## ARTICLE

○ ○ ○ ○ ○ ○ ○

Hi, everybody! I have a problem with DDPG agent. If I run it with default critic (i. e. without critic) parameters it works OK, but if I try to run it with critic specification (network and optimizer), the error is raised:

...
File "/home/mikhail/RL_10_21/venv/lib/python3.8/site-packages/tensorforce/core/optimizers/tf_optimizer.py", line 173, in step
assert len(gradients) > 0
AssertionError

Does anybody have any ideas?

Mario Guerriero
@marioguerriero
Hi everyone. I am having issues training an agent on an Apple M2 machine. Whenever I enter my training loop I hit the following issue: InvalidArgumentError: Cannot assign a device for operation agent/VerifyFinite/CheckNumerics: Could not satisfy explicit device specification '' because the node {{colocation_node agent/VerifyFinite/CheckNumerics}} was colocated with a group of nodes that required incompatible device '/job:localhost/replica:0/task:0/device:GPU:0'. All available devices [/job:localhost/replica:0/task:0/device:CPU:0, /job:localhost/replica:0/task:0/device:GPU:0].. Full code and error message are here: https://pastebin.com/ktqYYSSv is anyone able to help?

○ ○ ○ ○ ○ ○ ○

## INFORMATION GIVEN
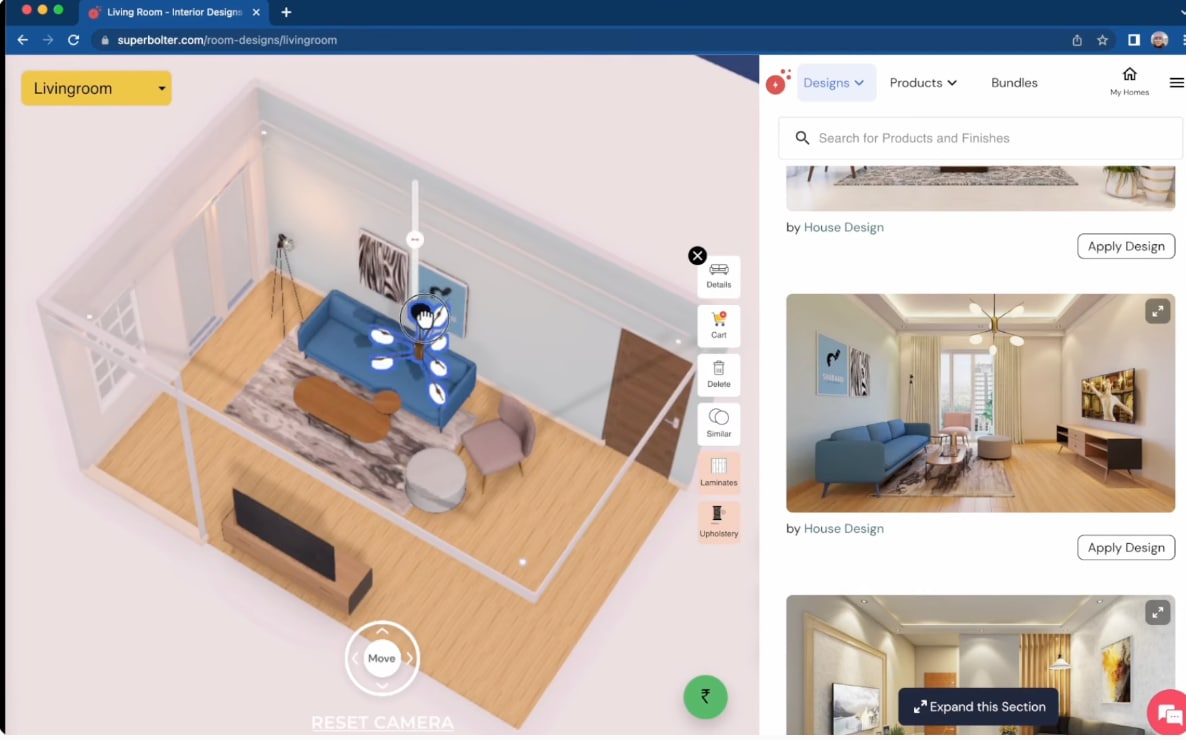This screenshot has height=740, width=1186.
Task: Open the Bundles tab
Action: pyautogui.click(x=1014, y=83)
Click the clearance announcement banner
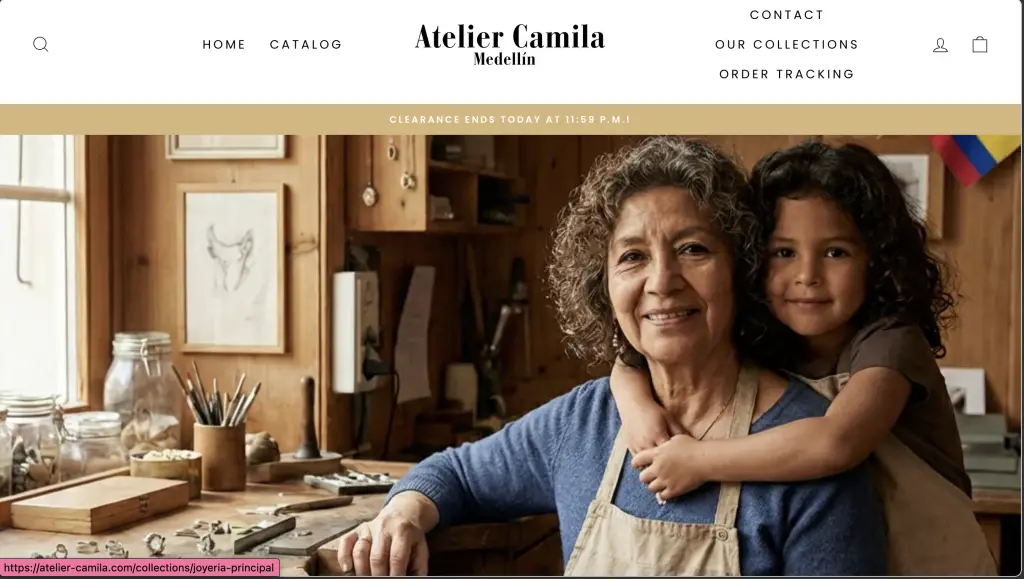The height and width of the screenshot is (579, 1024). [510, 119]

○ ○ ○ ○ ○ ○ ○

## PROBLEMS TO SOLVE
A. From the forum thread, output the passage starting at "Hi, everybody! I" and ending at "have any ideas?".
B. In the forum thread, what kind of machine is Mario Guerriero using to train an agent?
The listing isn't needed here.

## ANSWERS BY TASK
A.
Hi, everybody! I have a problem with DDPG agent. If I run it with default critic (i. e. without critic) parameters it works OK, but if I try to run it with critic specification (network and optimizer), the error is raised:

...
File "/home/mikhail/RL_10_21/venv/lib/python3.8/site-packages/tensorforce/core/optimizers/tf_optimizer.py", line 173, in step
assert len(gradients) > 0
AssertionError

Does anybody have any ideas?

B. An Apple M2 machine.